Stored items:
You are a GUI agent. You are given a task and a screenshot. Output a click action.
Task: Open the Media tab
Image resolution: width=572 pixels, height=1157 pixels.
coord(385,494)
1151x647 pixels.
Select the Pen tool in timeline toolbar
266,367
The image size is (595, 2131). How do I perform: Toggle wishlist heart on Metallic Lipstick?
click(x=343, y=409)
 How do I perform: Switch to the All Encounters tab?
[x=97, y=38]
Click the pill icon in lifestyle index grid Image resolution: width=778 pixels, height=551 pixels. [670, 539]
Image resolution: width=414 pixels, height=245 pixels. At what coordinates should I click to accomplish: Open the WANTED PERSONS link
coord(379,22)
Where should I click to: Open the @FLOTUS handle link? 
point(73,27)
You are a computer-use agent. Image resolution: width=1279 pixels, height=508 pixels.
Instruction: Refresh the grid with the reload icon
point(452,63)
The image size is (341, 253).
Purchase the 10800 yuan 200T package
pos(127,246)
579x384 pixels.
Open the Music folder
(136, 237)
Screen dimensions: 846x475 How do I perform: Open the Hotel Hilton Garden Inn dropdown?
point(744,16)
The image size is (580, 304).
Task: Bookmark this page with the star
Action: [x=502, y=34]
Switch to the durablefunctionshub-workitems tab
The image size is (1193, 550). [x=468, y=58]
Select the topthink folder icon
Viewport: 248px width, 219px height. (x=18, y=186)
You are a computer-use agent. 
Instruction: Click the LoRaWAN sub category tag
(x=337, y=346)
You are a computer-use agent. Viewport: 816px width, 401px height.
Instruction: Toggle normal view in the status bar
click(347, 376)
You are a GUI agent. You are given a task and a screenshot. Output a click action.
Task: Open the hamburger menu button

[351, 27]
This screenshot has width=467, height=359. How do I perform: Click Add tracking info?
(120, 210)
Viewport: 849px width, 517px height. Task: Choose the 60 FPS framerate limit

### What is needed
For each line of the data that includes the word "agent", return a copy of it.

### Output for this exercise
You are a GUI agent. You are given a task and a screenshot. Output a click action.
You are a computer-use agent. Image resolution: width=1279 pixels, height=508 pixels.
You are a computer-use agent. 
You are a computer-use agent. Viewport: 816px width, 401px height.
You are a GUI agent. You are given a task and a screenshot. Output a click action.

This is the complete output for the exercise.